Pattern p = Pattern.compile(URL_REGEX);
Matcher m = p.matcher("example.com");//replace with string to compare
if(m.find()) {
    System.out.println("String contains URL");
}
Chandra
  • 1,317
  • 11
  • 14
  • SOLVED! Most accurate and acceptable answer! Thank you! – Rafique Mohammed Oct 11 '14 at 11:10
  • 11
    this doesn't work. For text `hehe, check this link: http://www.example.com/` m.find() returns false – lxknvlk Oct 18 '16 at 15:06
  • 1
    Also for any string as [a-z0-9.][a-z0-9] it will return true. So "asdj.asdj" will be positive – Tom Aug 16 '17 at 07:42
  • The answer tries to find whether an entire string is a URL, which is why it doesn't work for the nice counterexample from @lxknvlk . But all that is needed is a minor change to the regular expression.
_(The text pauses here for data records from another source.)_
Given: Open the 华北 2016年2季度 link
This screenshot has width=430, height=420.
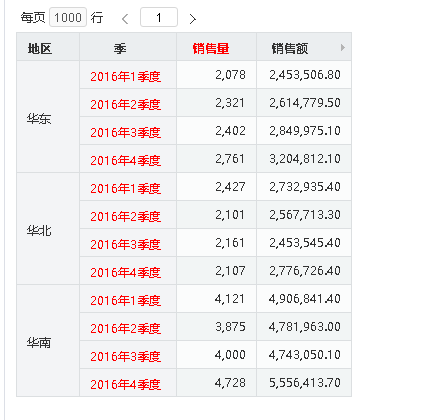Looking at the screenshot, I should tap(125, 217).
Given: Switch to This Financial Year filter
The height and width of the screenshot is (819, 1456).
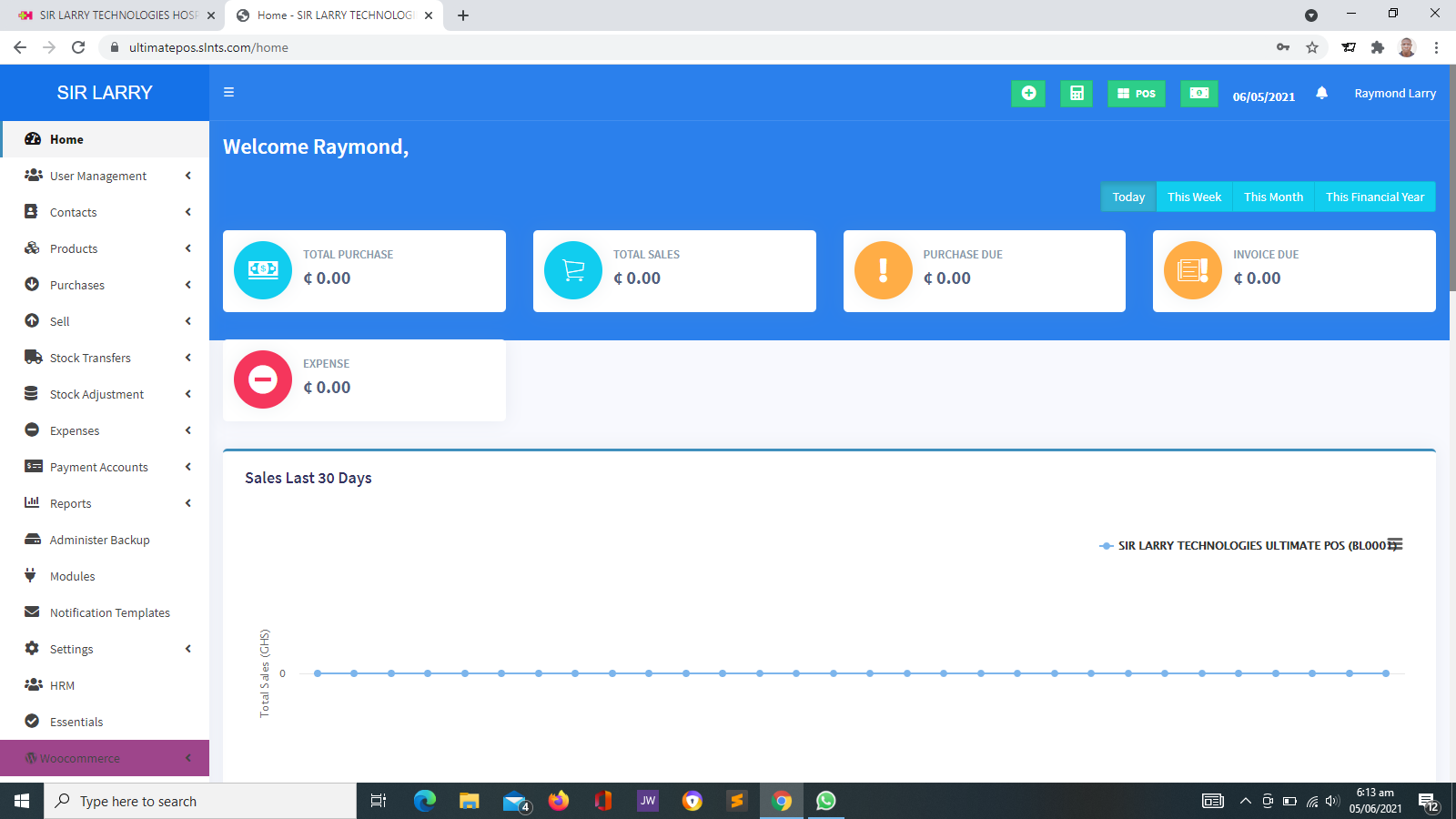Looking at the screenshot, I should [1374, 197].
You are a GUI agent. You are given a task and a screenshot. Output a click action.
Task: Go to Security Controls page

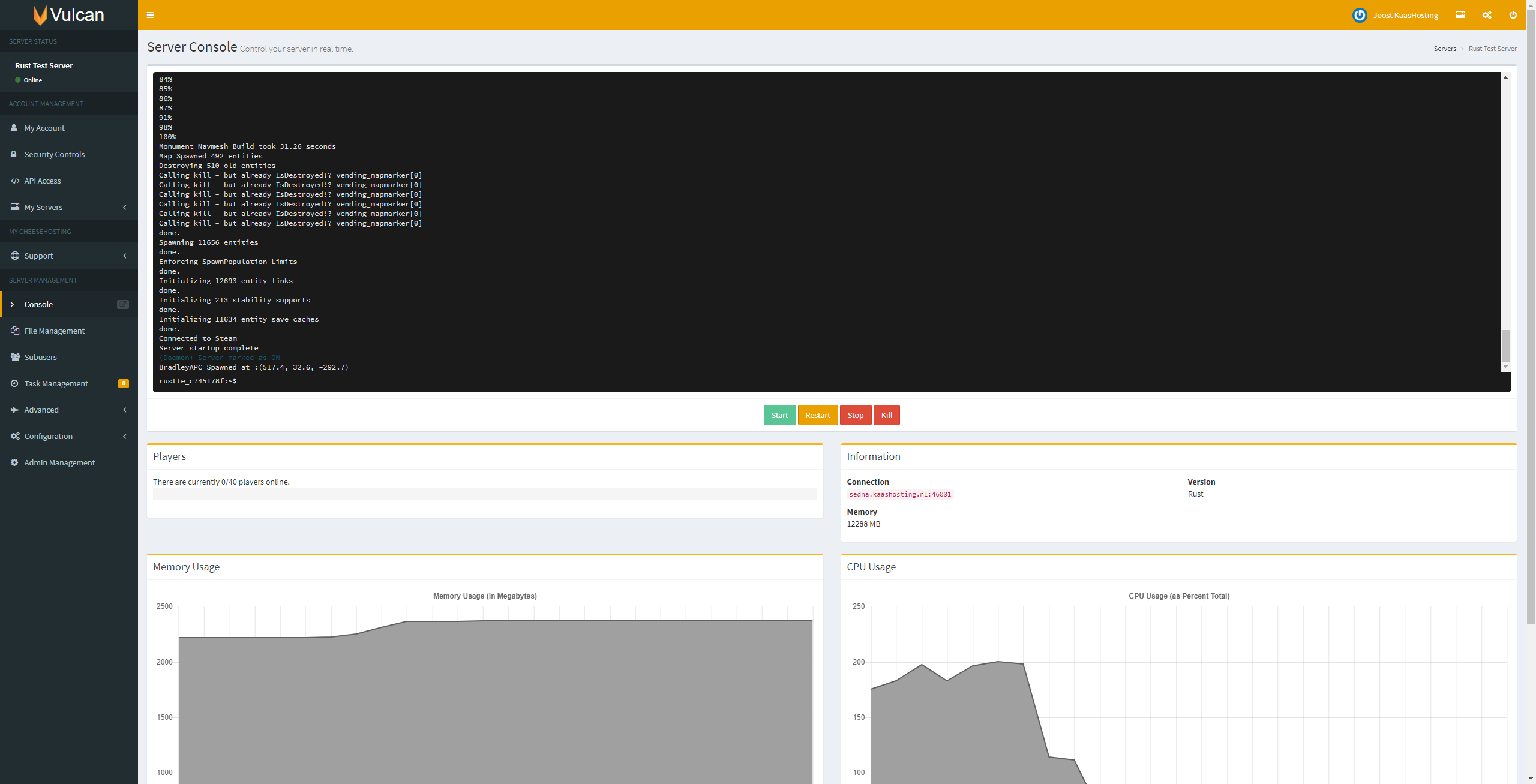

Use `\b` instead of the anchors '^' and '$'. So the pattern string would be `"\\b((https?|ftp)://|(www|ftp)\\.)?[a-z0-9-]+(\\.[a-z0-9-]+)+([/?].*)?\\b"`. And if the goal is to find only proper URLs, not plain website names, then set `URL_REGEX` to `"\\b(https?|ftp)://[a-z0-9-]+(\\.[a-z0-9-]+)+([/?].*)?\\b"`, and this might address the concern raised by @Tom – so2 Jun 18 '22 at 07:27
10

This is simply done with a try catch around the constructor (this is necessary either way).

String inputUrl = getInput();
if (!inputUrl.contains("http://"))
    inputUrl = "http://" + inputUrl;

URL url;
try {
    url = new URL(inputUrl);
} catch (MalformedURLException e) {
    Log.v("myApp", "bad url entered");
}
if (url == null)
    userEnteredBadUrl();
else
    continue();
Zaid Daghestani
  • 8,555
  • 3
  • 34
  • 44
  • 2
    Idk how Java works, but in .NET I tried something similar. This solution doesn't seem robust. Attaching http:// to anything returns a valid URI for me. Perhaps almost anything with http:// in front is valid. lol. – Mark13426 Jan 30 '16 at 03:07
8

After looking around I tried to improve Zaid's answer by removing the try-catch block. Also, this solution recognizes more patterns as it uses a regex.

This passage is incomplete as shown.